Madeline Holler is no Sharon Astyk, and she knows it. She and her husband left a relatively high-income lifestyle for a place in the Midwest, where they found themselves living on a third of what they had been making. Excerpts:

After we settled, I looked for work but couldn’t find childcare that made part-time work affordable. Instead, we cut back: no ballet, Kindermusik or swim lessons for the kid. No date nights or special gifts for us. We dressed in marked-down Old Navy and filled the car with gas just once a week. I missed my best friend’s wedding.
We ate differently, too: We didn’t go out, I cooked mostly from scratch, we bought ingredients in bulk. I made my own yogurt, thin and sour compared to the $4 buckets of organic plain that we liked.
I didn’t know it eight years ago when we made this move, but spending less instead of earning more nudged us toward the Radical Homemakers movement, a group of educated men and women living as if money’s not everything and working for The Man gets in the way of what is: relationships, health, freedom.

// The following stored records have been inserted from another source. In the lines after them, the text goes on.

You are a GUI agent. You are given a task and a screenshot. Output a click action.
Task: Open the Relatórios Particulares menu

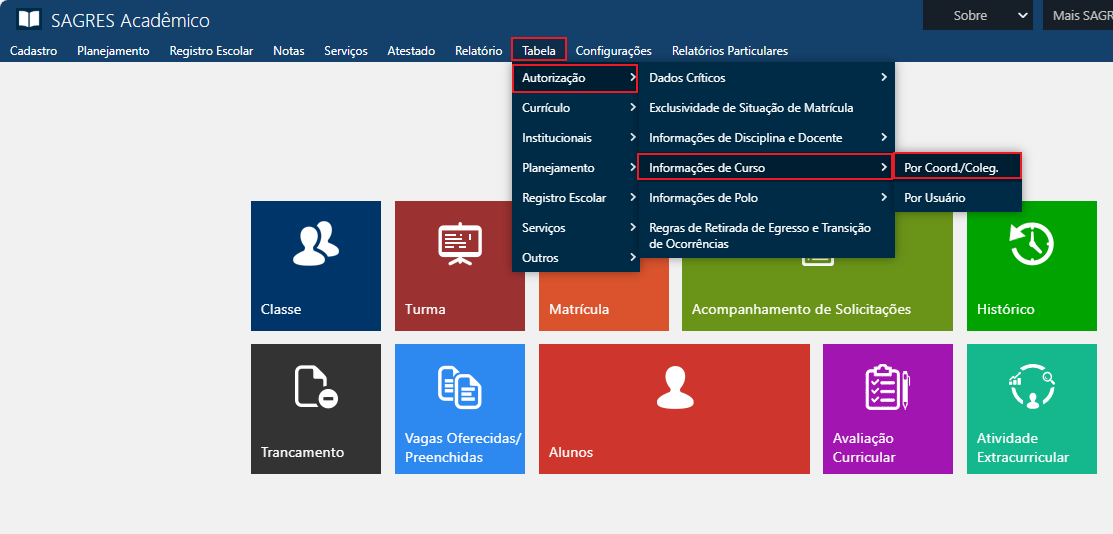tap(729, 51)
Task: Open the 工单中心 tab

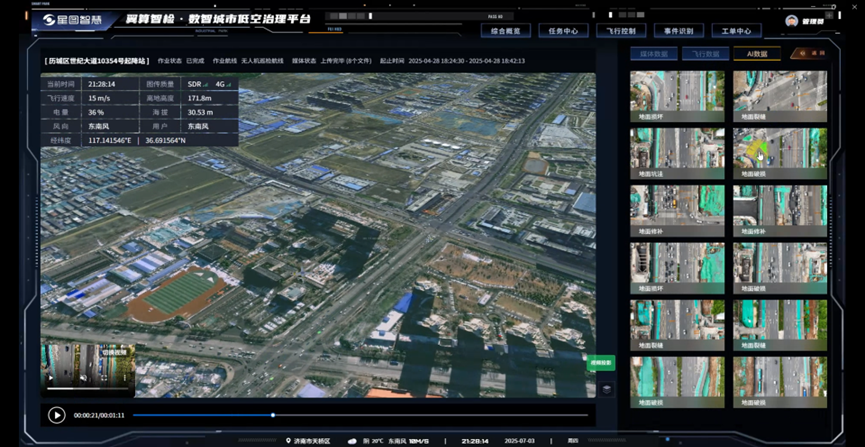Action: click(x=736, y=31)
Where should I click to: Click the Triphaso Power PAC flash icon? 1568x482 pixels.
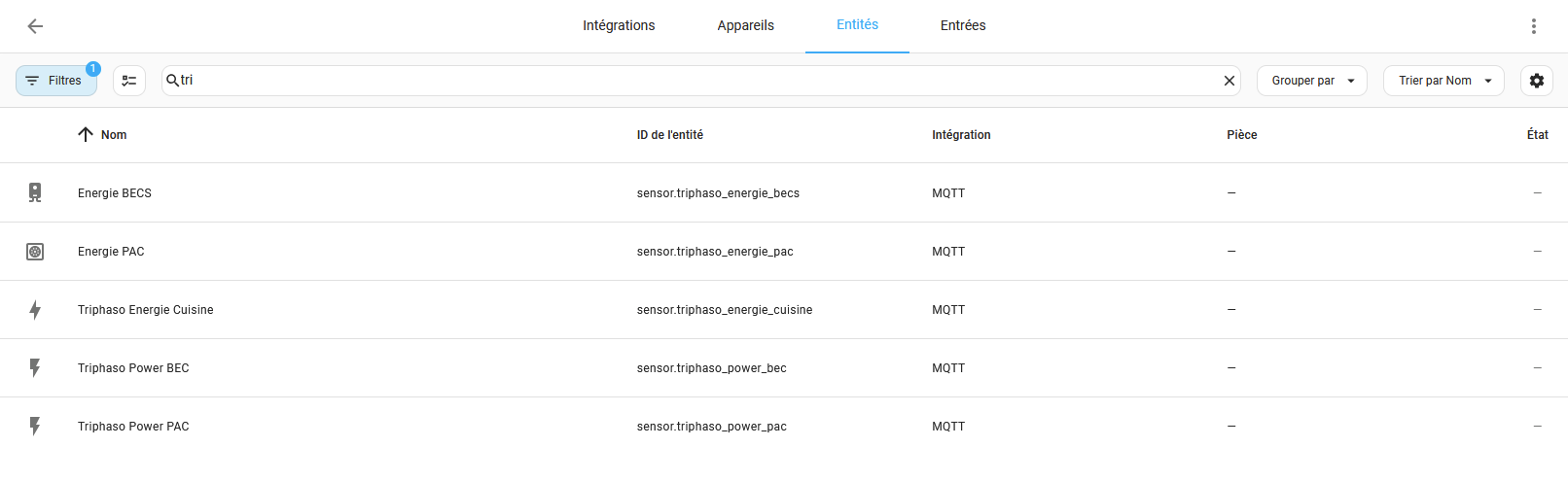35,427
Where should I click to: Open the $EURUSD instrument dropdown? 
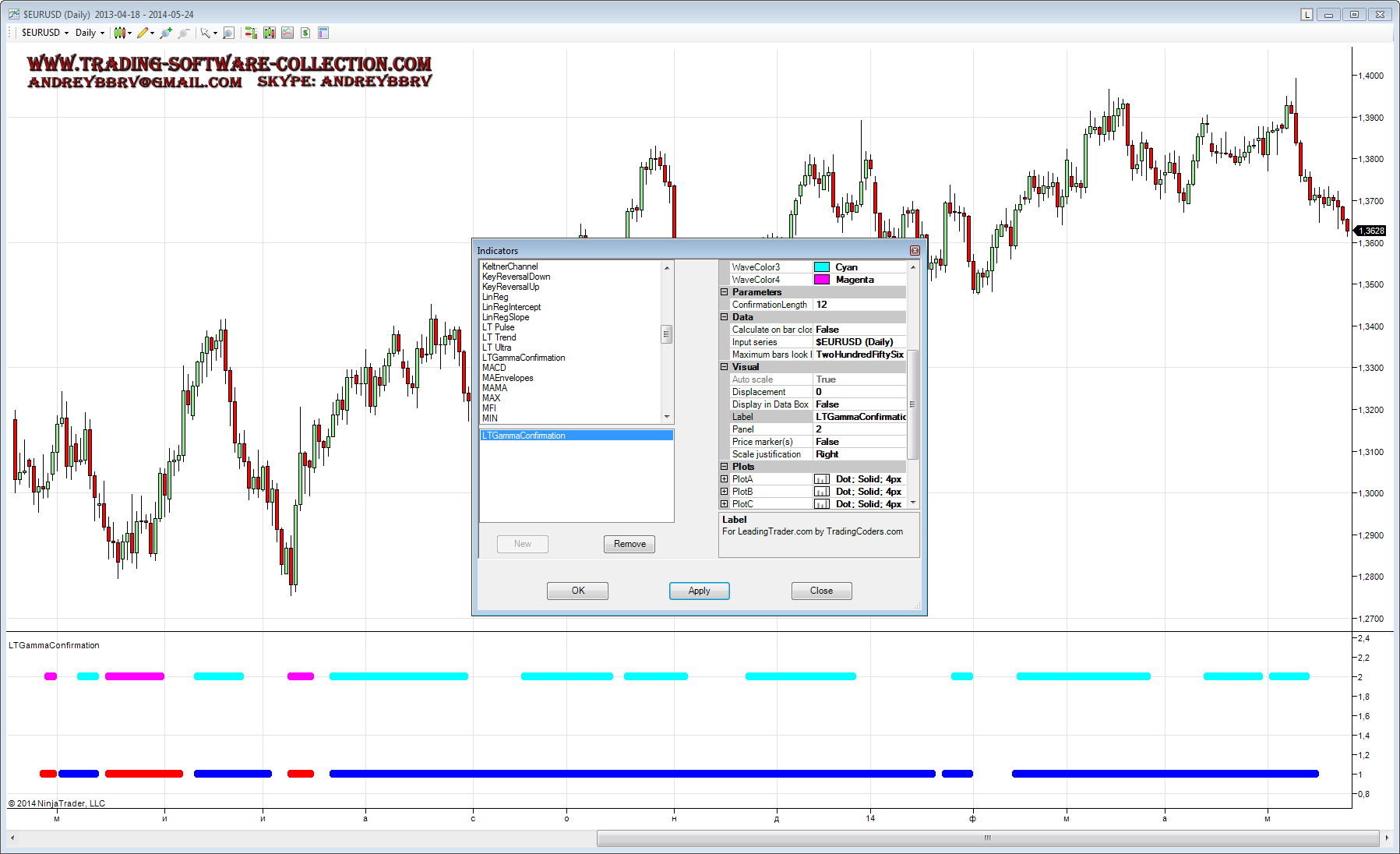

Holler writes in a way that’s easy to empathize with about how ill-suited she was to the lifestyle. More:

I wasn’t raised on a farm [and] I’ve never kept a basil plant alive from one caprese salad to the next. I don’t trust myself with a bread starter, much less livestock. Imagining total reliance on a backyard farm makes me cry for my starving children. I am comforted by our growing 401K. And I can’t help it: A little piece of me dies when I notice the baby sitter drives a nicer car than us.
… Like a majority of Americans, I’ll always prefer direct deposit to getting paid in chicken eggs. I’m comfortable with the smile-and-wave relationships I have with most of my neighbors. While I share the Radical Homemakers’ family, environmental and social justice values, the way they propose bringing about change requires too much of the kind of work I frankly don’t want to do. I’m fine giving up stuff. But I can’t imagine spending afternoons rendering fat and lacto-fermenting cucumbers.

I kept finding myself wanting to judge this writer, but I know myself well enough to know that if I ever tried to radically live out the things I value, I’d almost certainly end up more like her than like Sharon, or like Caleb Stegall. I hope not, but I know my own weaknesses far too well.